**Objective:**
Return, word for word, the lines of the records from the one containing "Given: Click the 部署与发布 cube icon" through the end of the records, both ends included. Leave the pictures out of your answer.

Extracted records
— Start —
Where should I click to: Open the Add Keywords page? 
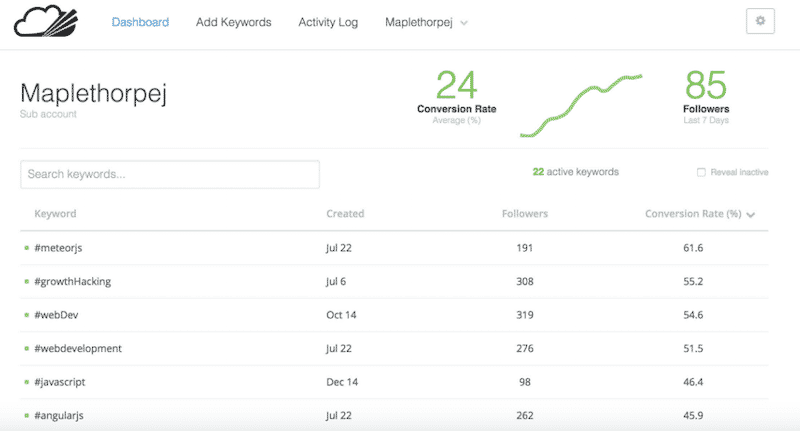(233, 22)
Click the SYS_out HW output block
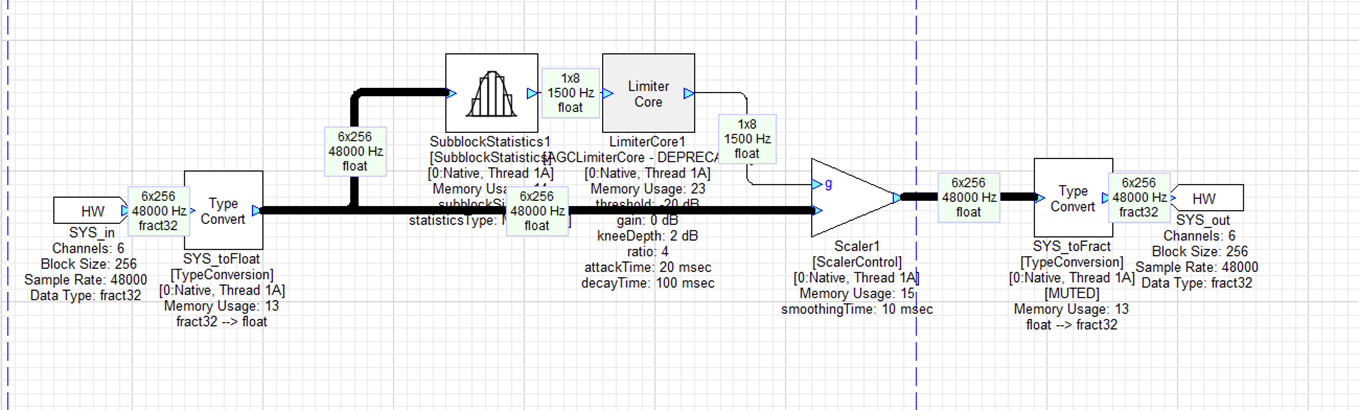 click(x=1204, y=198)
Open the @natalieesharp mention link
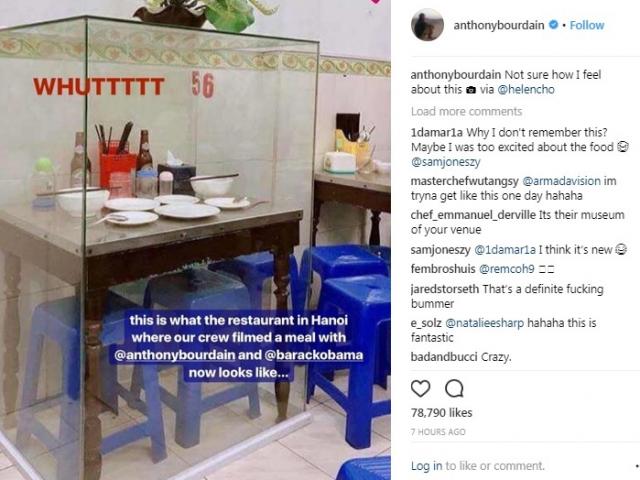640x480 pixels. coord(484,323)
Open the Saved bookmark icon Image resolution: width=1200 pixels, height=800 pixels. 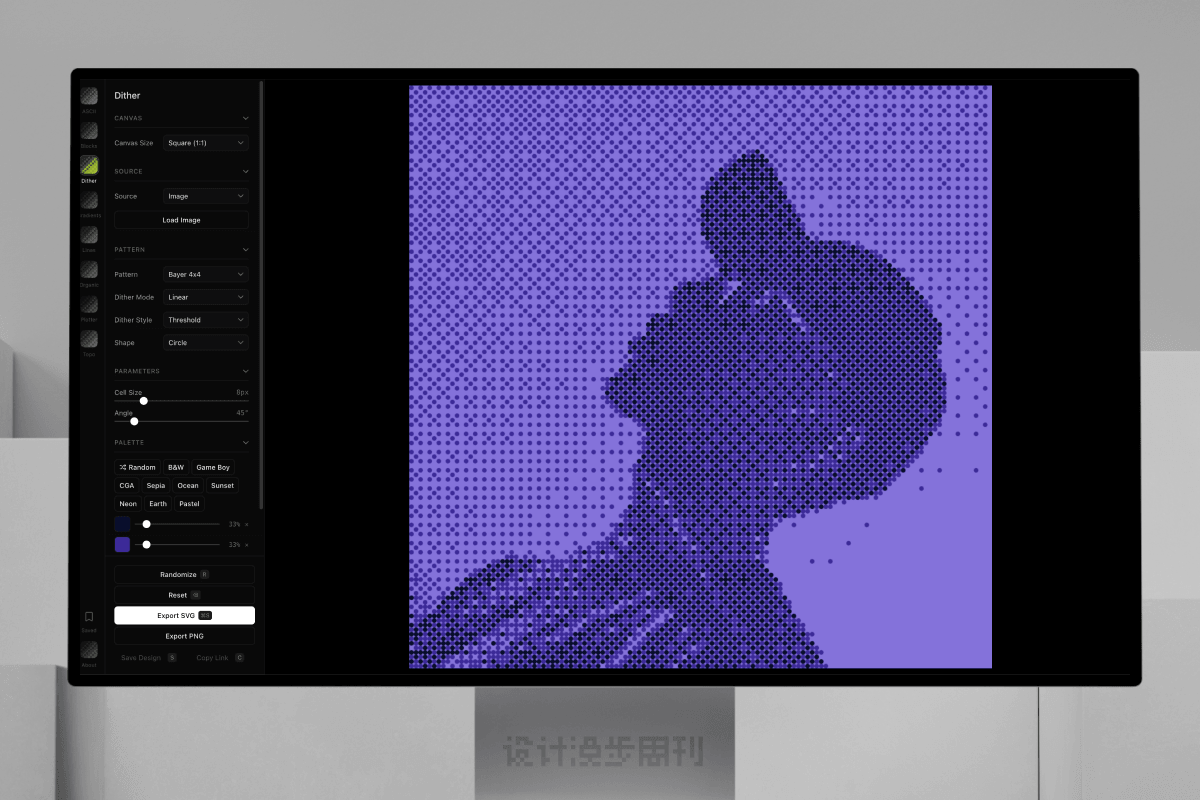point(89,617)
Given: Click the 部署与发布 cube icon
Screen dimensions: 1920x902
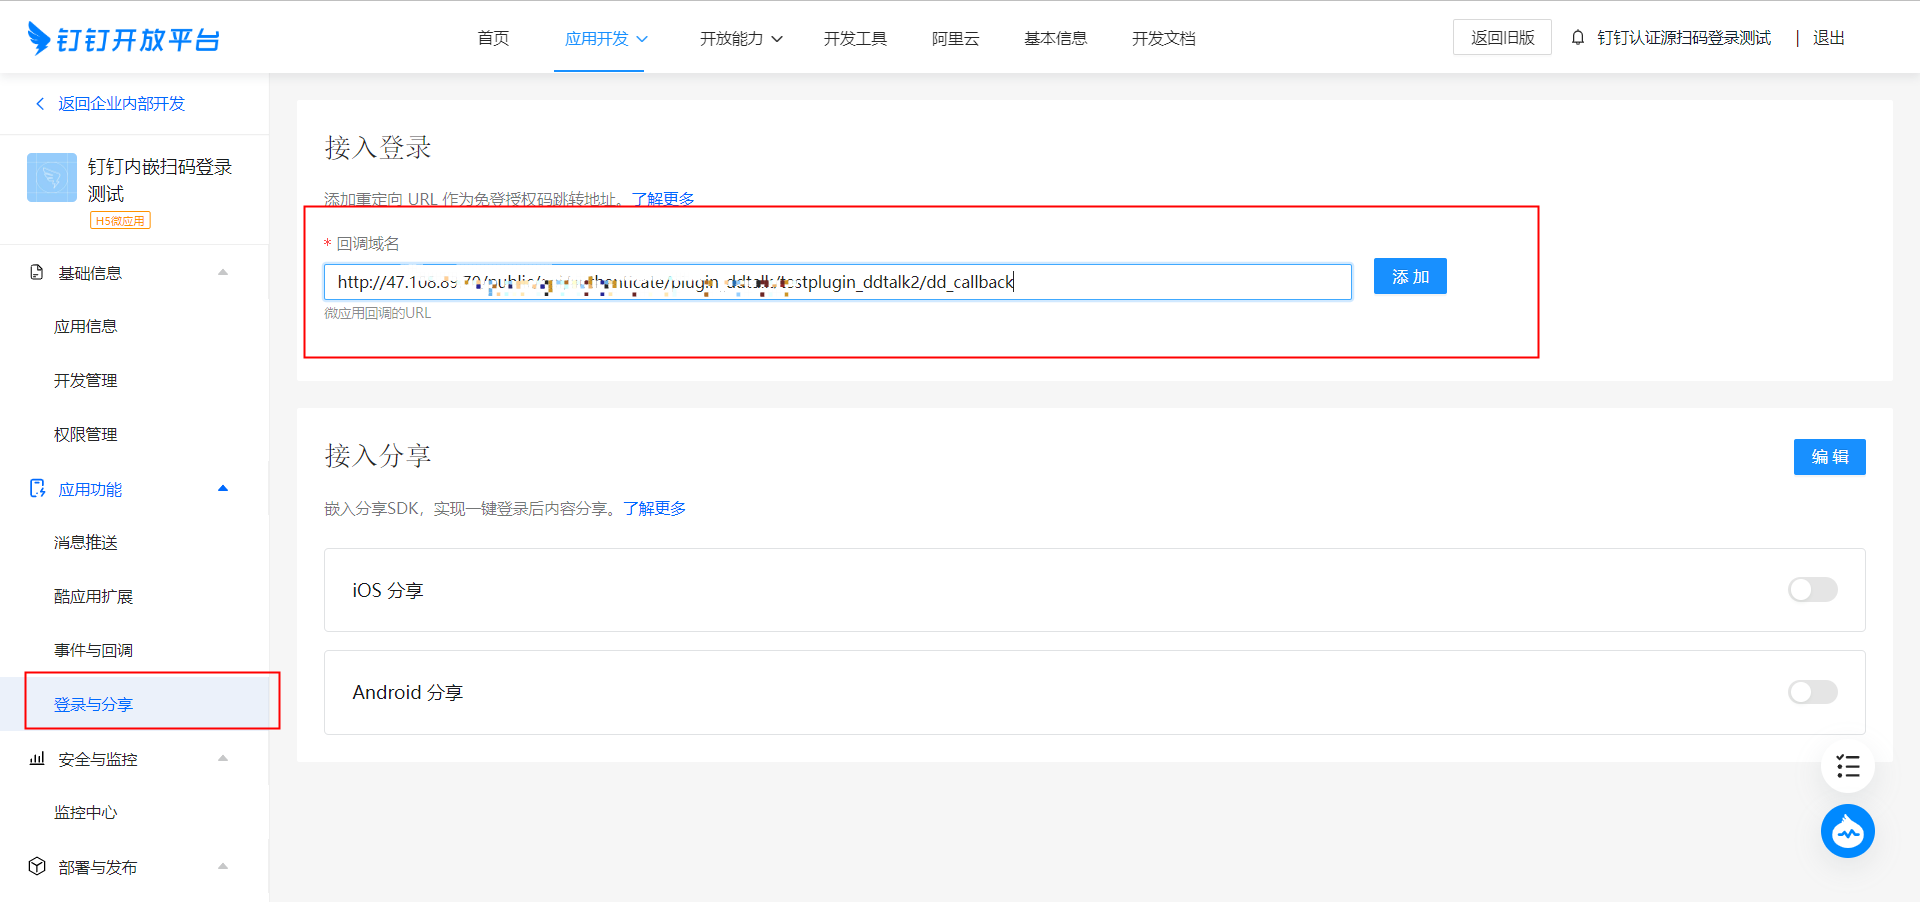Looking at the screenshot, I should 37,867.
— End —
**Written reply:**
Given: Click the 部署与发布 cube icon
Screen dimensions: 1920x902
Looking at the screenshot, I should 37,867.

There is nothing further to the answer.